The extent to which cryptic phenotypic plasticity may occur in the biotas of land and sea remains to be seen, however.  It seems unlikely to me that marine and terrestrial environments manifest themselves as variably to the populations that inhabit them as fresh waters, at least for the molluscan fauna with which I have any professional familiarity.  Were the Nucella (“dog whelk”) populations of the Pacific intertidal an (historic) example of cryptic phenotypic plasticity?  What component of the baroque taxonomy of Cerion populations in the Bahamas might be attributable to ecophenotypic plasticity in their shells [10]?  Our colleagues with expertise in environments such as these are hereby invited to take notice.

Notes

[1] Dillon, R. T., Jr., S. J. Jacquemin & M. Pyron (2013)  Cryptic phenotypic plasticity in populations of the freshwater prosobranch snail, Pleurocera canaliculata.  Hydrobiologia 709: 117-127.  [html] [pdf]

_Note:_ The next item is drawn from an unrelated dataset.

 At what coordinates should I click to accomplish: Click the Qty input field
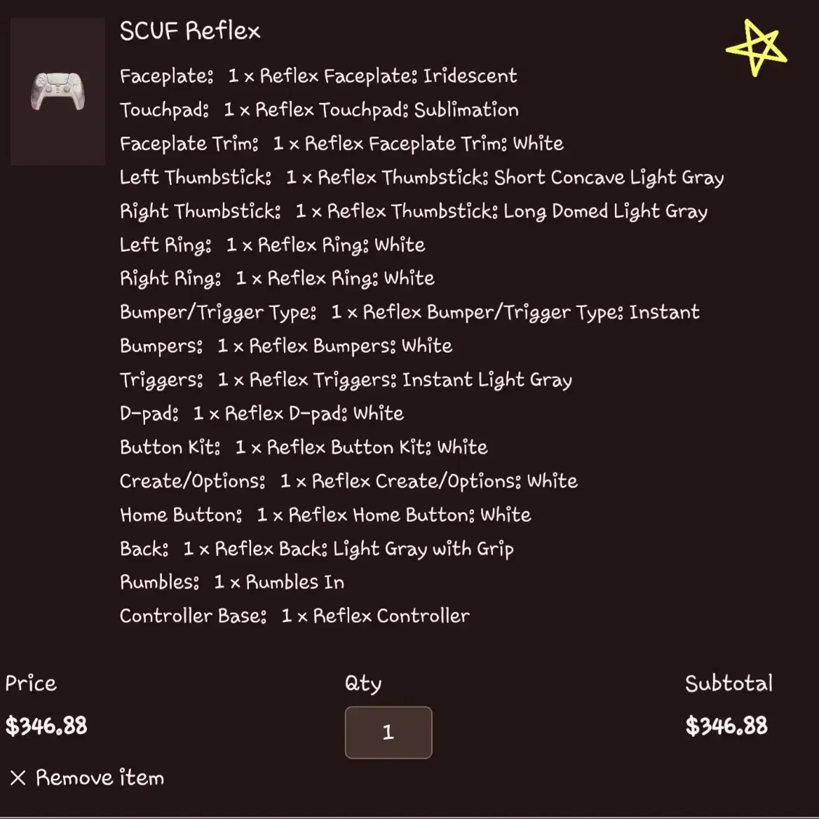[388, 732]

[2] Joe Morrison and the Great Pleurocera Controversy [10Nov10]

[3] Dillon, R. T., Jr. (2011)  Robust shell phenotype is a local response to stream size in the genus Pleurocera.  Malacologia 53: 265-277.  [pdf]
  • Mobile Basin III: Pleurocera Puzzles [12Oct09]
  • Goodbye Goniobasis, Farewell Elimia [23Mar11]
[4] Goodrich, C. (1937)  Studies of the gastropod family Pleuroceridae – VI.  Occas. Pprs. Mus. Zool. Univ. Mich. 347: 1 – 12.
Goodrich, C. (1939)  Pleuroceridae of the St. Lawrence River basin.  Occas. Pprs. Mus. Zool. Univ. Mich. 404: 1 – 4.

[5] The UMMZ was Goodrich’s home institution from 1924 to 1944.  All the pleurocerid lots curated during this period would have been identified by him, if not collected by him personally.  See “The Legacy of Calvin Goodrich.” [23June07]

[6]  Goodrichian Taxon Shift [20Feb07]

[7]  In the final publication our word “interpopulation” was emended to “intrapopulation” by the editor, without our notice.  Darn it.  Note to self: Check proofs carefully!

[8] Ortmann actually did this backwards.  In his (1918) “The Nayades of the Upper Tennessee Drainage, with Notes on Synonymy and Distribution” (Proc Am Phil Soc 57: 522) he wrote, “A large number of the ‘species’ described by Lea… and of those listed by Lewis… and subsequently described by various authors…are mostly synonyms.”  And as evidence he cited, “a rule…that one and the same shell assumes different shapes in the large rivers and in small streams and headwaters, a rule the existence of which will be shown elsewhere.”  Then in 1920 Ortmann published his “Correlation of shape and station in freshwater mussels (naiades)” (Proc Am Phil Soc 59: 269-312).

[9]  Wilson, C. B. & H. W. Clark (1914)  The mussels of the Cumberland River and its tributaries.  Bur. of Fisheries 781: 1 – 63.

[10]  I thought Woodruff & Gould pretty much answered this question back in the 1980s (eg, Biol. J. Linn. Soc 14: 389-416).  But Harasewych (Nautilus 126: 119-126) seems not to have been paying attention.